Copy the items below word for word, starting at the line that contains "Describe the element at coordinates (698, 37)" and ending at the line that contains "coordinates (29, 355).".

━━━━━━━━

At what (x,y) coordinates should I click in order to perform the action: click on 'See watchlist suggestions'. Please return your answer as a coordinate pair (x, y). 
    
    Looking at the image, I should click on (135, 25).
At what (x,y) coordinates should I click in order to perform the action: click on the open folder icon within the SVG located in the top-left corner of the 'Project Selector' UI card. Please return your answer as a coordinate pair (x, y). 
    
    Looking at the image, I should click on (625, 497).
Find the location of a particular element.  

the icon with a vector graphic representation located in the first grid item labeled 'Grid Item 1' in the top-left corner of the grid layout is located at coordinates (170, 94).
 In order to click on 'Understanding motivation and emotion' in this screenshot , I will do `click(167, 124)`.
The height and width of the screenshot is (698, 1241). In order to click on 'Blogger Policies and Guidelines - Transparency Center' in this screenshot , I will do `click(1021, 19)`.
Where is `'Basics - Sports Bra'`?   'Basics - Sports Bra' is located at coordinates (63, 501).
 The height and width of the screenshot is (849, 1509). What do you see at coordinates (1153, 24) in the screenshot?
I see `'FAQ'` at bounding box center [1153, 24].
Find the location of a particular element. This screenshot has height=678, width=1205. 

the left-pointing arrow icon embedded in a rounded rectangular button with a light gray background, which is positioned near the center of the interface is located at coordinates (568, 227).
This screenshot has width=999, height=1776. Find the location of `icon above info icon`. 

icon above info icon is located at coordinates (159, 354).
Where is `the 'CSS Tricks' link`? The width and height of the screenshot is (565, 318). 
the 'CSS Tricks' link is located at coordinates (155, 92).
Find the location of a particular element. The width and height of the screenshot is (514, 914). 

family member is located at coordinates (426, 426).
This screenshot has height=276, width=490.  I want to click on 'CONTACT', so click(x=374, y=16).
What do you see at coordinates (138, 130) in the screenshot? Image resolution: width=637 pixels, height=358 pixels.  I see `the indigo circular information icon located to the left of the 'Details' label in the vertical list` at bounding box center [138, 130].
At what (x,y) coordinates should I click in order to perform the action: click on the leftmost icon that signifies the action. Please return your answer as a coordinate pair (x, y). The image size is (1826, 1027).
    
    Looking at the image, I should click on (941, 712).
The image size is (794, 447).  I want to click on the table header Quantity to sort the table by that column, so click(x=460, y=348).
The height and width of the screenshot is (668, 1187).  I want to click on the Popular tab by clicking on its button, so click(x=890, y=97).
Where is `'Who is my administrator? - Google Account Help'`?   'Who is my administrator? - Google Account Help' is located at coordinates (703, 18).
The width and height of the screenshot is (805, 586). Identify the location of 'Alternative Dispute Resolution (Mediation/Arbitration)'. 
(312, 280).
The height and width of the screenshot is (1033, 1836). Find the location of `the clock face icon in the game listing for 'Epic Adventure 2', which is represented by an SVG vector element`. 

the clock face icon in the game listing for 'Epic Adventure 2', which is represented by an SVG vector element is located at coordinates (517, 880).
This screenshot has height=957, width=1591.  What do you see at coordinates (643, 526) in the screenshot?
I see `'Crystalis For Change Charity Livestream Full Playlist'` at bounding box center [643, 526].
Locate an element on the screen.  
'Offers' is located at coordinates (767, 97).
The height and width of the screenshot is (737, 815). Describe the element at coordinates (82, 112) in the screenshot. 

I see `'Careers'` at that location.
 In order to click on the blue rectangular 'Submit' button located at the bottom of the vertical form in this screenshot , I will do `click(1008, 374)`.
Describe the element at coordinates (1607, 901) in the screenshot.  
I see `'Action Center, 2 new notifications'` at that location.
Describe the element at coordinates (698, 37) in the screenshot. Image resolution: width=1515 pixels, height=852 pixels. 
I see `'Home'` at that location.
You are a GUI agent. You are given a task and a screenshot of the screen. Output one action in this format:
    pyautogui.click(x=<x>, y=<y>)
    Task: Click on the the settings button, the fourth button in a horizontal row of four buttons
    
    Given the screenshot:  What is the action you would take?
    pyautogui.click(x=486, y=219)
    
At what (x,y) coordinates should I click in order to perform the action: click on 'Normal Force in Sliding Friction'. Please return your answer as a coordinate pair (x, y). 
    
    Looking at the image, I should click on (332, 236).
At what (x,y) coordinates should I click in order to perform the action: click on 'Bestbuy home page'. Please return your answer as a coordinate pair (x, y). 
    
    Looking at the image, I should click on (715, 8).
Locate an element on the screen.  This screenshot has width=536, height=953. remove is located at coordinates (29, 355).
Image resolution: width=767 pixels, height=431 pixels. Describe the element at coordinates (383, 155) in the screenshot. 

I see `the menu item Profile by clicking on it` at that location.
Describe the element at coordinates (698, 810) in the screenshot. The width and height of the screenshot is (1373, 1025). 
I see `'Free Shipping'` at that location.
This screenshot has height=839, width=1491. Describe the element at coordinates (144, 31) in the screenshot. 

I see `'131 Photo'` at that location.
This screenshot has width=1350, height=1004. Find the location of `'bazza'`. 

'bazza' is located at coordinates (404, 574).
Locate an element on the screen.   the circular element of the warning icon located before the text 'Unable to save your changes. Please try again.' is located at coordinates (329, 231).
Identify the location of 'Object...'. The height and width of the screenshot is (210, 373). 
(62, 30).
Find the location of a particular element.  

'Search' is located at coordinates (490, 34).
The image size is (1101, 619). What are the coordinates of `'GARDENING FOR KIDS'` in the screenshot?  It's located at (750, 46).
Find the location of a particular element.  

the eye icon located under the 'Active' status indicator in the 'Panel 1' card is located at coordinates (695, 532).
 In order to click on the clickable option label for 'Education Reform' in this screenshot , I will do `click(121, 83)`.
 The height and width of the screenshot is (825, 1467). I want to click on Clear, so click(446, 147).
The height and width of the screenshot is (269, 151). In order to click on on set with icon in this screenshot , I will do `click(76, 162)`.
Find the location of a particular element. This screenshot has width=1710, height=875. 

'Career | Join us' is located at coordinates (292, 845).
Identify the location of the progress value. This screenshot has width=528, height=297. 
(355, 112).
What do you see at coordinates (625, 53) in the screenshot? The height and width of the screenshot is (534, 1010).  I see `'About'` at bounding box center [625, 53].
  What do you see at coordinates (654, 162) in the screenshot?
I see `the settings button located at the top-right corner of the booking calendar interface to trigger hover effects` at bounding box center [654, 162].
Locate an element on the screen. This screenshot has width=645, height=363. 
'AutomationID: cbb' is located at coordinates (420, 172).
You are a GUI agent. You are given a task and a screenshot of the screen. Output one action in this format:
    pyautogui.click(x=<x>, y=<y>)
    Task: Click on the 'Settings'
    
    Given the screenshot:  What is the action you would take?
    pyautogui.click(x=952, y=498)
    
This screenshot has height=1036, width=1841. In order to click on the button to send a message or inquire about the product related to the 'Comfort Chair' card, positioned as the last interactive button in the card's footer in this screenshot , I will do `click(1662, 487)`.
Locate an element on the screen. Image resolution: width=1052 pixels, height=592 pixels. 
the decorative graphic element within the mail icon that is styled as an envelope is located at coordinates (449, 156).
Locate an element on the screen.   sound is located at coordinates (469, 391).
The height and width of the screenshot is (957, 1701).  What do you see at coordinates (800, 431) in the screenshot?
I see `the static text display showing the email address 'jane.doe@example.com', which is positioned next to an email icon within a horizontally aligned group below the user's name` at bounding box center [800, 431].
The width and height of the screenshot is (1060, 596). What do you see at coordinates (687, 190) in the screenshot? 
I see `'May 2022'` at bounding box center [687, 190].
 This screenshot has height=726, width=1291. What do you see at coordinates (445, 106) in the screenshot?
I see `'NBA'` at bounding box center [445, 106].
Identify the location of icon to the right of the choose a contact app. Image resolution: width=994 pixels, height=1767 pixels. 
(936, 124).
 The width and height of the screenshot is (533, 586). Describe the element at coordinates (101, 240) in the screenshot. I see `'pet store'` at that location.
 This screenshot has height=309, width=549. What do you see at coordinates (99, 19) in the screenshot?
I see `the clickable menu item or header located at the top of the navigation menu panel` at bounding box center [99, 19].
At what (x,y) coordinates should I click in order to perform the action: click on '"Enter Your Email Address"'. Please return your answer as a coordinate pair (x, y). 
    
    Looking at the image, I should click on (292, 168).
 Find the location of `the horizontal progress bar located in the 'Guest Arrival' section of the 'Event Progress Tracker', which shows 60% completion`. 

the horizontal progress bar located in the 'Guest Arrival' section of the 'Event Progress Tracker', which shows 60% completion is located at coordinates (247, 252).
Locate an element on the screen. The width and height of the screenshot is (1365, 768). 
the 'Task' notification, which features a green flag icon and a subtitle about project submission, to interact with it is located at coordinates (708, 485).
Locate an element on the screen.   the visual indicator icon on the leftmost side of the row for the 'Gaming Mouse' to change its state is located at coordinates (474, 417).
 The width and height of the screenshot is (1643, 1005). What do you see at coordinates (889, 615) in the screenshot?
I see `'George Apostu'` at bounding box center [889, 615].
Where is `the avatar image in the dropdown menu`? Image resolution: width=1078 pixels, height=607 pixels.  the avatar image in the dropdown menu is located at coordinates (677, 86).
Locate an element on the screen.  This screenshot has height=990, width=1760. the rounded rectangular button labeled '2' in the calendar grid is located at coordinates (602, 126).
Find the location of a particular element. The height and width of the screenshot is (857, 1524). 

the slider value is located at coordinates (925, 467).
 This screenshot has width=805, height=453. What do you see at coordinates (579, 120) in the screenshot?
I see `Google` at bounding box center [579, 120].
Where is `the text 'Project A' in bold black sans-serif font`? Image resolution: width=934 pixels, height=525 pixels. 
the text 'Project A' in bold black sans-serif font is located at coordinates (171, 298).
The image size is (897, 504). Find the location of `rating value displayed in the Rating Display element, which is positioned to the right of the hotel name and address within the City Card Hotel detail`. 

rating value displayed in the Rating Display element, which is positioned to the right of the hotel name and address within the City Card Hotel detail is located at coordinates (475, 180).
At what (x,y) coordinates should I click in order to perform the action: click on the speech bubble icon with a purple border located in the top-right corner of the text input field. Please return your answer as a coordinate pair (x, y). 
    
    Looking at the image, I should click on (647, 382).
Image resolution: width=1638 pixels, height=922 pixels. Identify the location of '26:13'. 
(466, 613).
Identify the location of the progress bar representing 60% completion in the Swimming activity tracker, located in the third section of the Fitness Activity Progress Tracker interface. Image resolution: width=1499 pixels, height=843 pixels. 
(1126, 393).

━━━━━━━━

_Task solution:_
Describe the element at coordinates (698, 37) in the screenshot. Image resolution: width=1515 pixels, height=852 pixels. 
I see `'Home'` at that location.
You are a GUI agent. You are given a task and a screenshot of the screen. Output one action in this format:
    pyautogui.click(x=<x>, y=<y>)
    Task: Click on the the settings button, the fourth button in a horizontal row of four buttons
    
    Given the screenshot:  What is the action you would take?
    pyautogui.click(x=486, y=219)
    
At what (x,y) coordinates should I click in order to perform the action: click on 'Normal Force in Sliding Friction'. Please return your answer as a coordinate pair (x, y). 
    
    Looking at the image, I should click on (332, 236).
At what (x,y) coordinates should I click in order to perform the action: click on 'Bestbuy home page'. Please return your answer as a coordinate pair (x, y). 
    
    Looking at the image, I should click on (715, 8).
Locate an element on the screen.  This screenshot has width=536, height=953. remove is located at coordinates (29, 355).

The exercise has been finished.